§ What you will do
Duplicate the items verbatim from the line containing "Task: Focus the Bank account number field" through the end of the items, both ends included.

§ Input data
☆ ☆ ☆

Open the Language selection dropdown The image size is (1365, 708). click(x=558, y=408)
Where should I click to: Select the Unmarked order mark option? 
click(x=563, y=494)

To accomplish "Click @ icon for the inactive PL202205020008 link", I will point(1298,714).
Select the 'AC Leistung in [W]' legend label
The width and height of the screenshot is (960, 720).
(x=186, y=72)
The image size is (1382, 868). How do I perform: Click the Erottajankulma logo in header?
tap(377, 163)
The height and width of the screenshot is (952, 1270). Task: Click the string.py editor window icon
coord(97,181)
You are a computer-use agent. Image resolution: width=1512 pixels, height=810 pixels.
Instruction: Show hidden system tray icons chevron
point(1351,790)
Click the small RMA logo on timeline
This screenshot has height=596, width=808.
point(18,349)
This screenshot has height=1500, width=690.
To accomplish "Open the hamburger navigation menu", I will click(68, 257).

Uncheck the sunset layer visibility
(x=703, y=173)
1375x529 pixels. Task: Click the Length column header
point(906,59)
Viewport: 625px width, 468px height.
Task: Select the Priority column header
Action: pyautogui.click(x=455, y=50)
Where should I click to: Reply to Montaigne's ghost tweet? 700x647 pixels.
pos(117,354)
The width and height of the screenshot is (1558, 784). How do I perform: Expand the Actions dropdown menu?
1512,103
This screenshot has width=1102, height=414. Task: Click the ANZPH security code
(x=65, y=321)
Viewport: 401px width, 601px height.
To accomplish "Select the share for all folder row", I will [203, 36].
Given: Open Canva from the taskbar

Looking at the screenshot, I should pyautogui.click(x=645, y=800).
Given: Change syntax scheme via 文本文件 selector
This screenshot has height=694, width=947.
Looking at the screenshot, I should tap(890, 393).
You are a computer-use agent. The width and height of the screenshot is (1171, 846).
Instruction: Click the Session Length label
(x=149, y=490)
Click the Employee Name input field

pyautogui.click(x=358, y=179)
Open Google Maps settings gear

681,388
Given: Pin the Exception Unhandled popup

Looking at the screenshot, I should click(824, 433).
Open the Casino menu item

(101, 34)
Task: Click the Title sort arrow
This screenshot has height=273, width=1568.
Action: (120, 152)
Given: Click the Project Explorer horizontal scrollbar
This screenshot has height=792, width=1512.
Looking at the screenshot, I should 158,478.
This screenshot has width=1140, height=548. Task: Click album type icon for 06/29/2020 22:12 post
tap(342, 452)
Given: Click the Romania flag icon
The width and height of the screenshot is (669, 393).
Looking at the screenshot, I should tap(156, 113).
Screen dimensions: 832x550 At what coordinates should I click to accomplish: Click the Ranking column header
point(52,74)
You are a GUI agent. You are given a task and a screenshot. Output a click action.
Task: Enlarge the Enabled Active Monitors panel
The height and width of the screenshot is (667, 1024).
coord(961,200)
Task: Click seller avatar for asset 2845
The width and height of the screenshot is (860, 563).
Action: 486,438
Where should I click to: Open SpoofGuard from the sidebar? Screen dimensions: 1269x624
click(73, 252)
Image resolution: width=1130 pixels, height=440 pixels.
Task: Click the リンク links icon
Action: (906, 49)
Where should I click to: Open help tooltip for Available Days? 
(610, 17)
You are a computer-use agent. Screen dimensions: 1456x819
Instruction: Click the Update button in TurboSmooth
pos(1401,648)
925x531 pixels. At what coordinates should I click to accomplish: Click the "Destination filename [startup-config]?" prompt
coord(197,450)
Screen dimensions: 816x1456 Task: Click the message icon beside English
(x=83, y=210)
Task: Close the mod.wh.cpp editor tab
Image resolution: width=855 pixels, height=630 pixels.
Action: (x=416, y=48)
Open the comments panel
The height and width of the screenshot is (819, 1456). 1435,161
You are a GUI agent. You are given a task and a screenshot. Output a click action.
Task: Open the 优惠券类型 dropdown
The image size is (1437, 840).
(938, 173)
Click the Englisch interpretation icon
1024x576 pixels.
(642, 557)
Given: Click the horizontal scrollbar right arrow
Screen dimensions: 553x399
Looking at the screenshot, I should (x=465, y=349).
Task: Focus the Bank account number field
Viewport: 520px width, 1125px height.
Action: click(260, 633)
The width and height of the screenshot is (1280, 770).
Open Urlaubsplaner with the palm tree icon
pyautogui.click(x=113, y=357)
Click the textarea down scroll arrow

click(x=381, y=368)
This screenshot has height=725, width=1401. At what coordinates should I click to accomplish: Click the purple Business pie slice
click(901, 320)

☆ ☆ ☆

§ Response
Task: Focus the Bank account number field
Viewport: 520px width, 1125px height.
Action: click(260, 633)
The width and height of the screenshot is (1280, 770).
Open Urlaubsplaner with the palm tree icon
pyautogui.click(x=113, y=357)
Click the textarea down scroll arrow

click(x=381, y=368)
This screenshot has height=725, width=1401. At what coordinates should I click to accomplish: Click the purple Business pie slice
click(901, 320)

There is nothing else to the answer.